EXCERPTED DATA —

# # # #

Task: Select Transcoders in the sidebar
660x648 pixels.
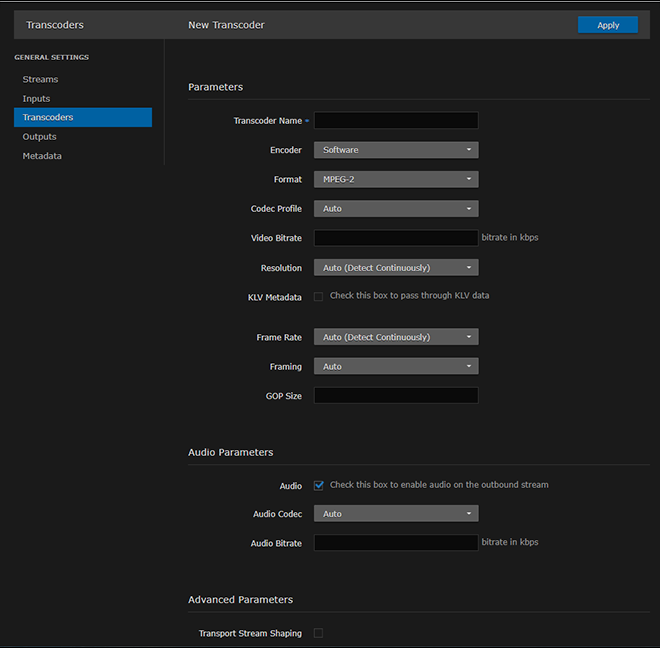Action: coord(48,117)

# # # #

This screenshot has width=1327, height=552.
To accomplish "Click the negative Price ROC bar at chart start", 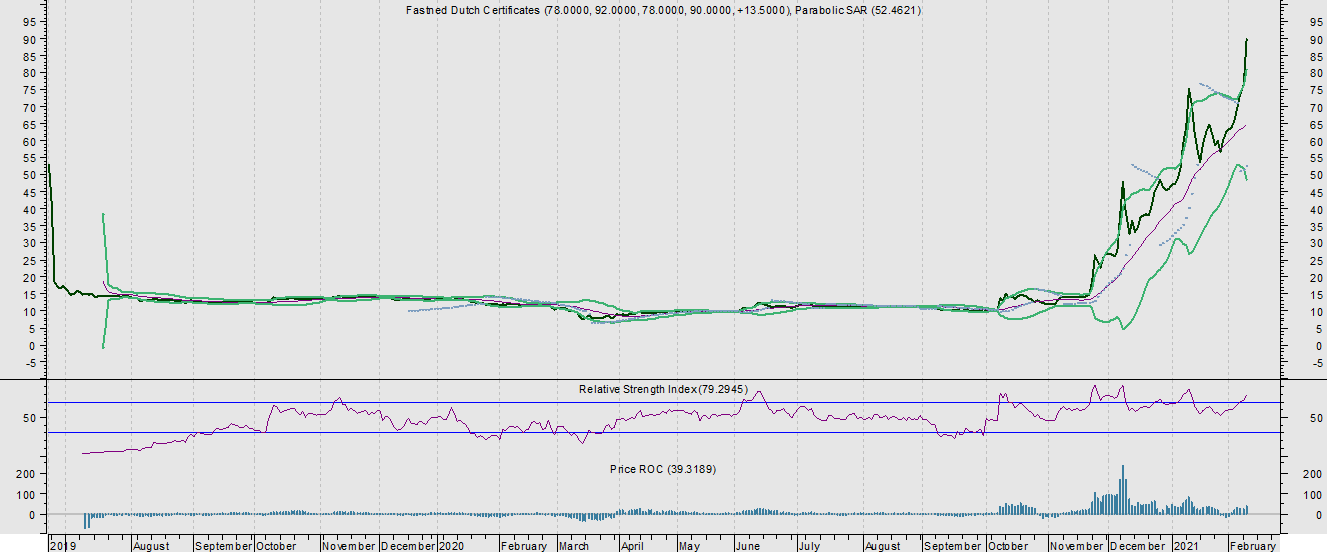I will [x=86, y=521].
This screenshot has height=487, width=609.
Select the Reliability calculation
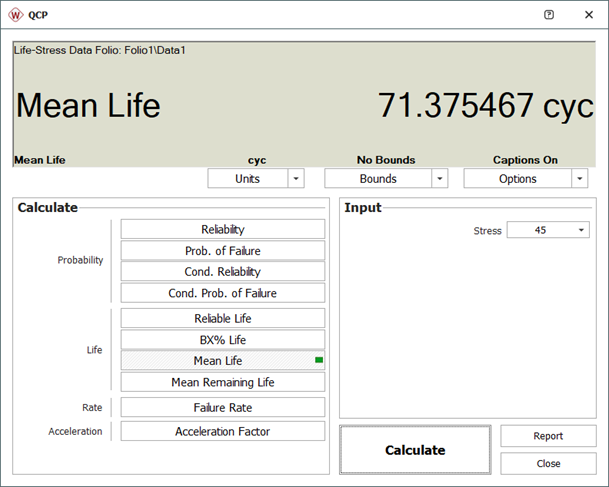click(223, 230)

# # # #

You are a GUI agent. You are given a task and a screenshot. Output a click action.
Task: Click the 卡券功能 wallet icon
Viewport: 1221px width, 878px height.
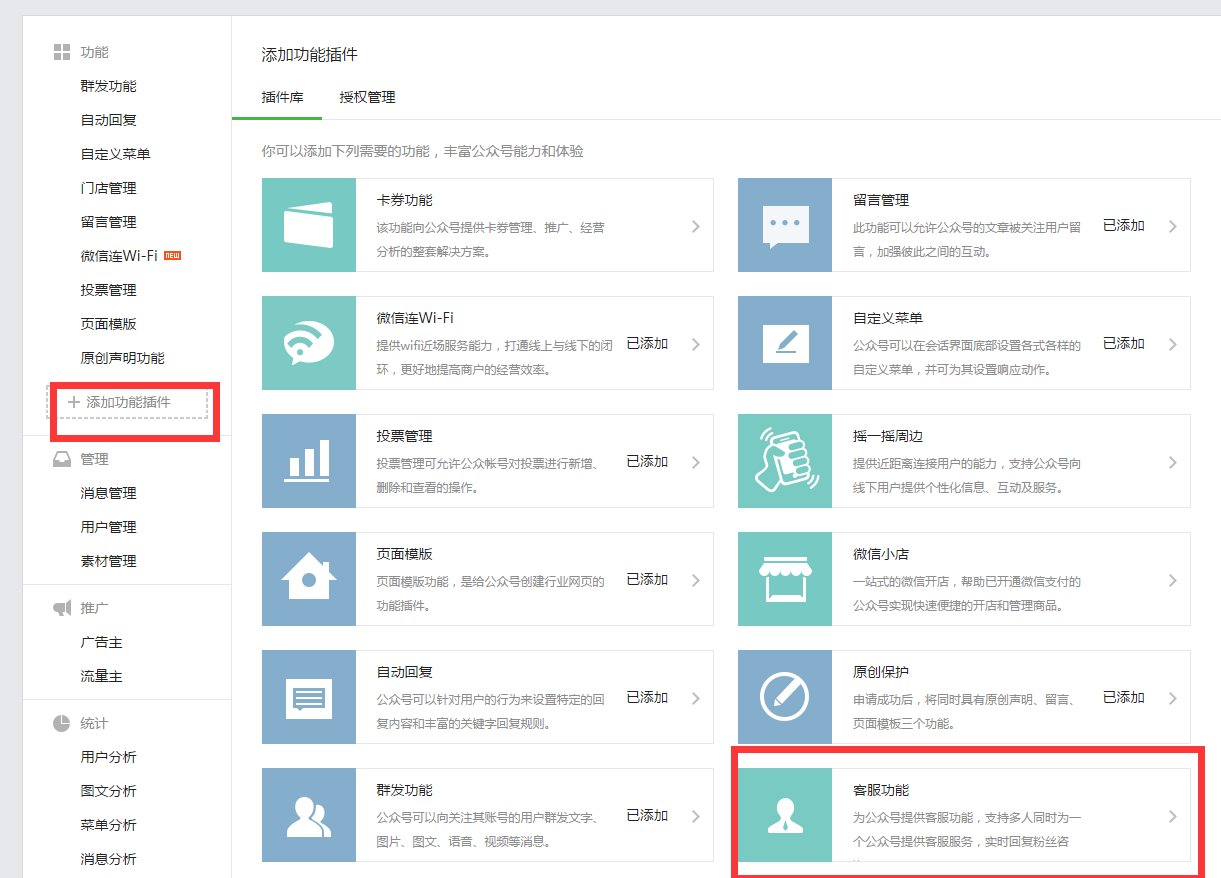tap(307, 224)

# # # #

Write out the records word for word, from the line with "You are a GUI" to the line with "tap(307, 224)", including both of those lines. Leave the pictures out.

You are a GUI agent. You are given a task and a screenshot. Output a click action.
Task: Click the 卡券功能 wallet icon
Viewport: 1221px width, 878px height.
tap(307, 224)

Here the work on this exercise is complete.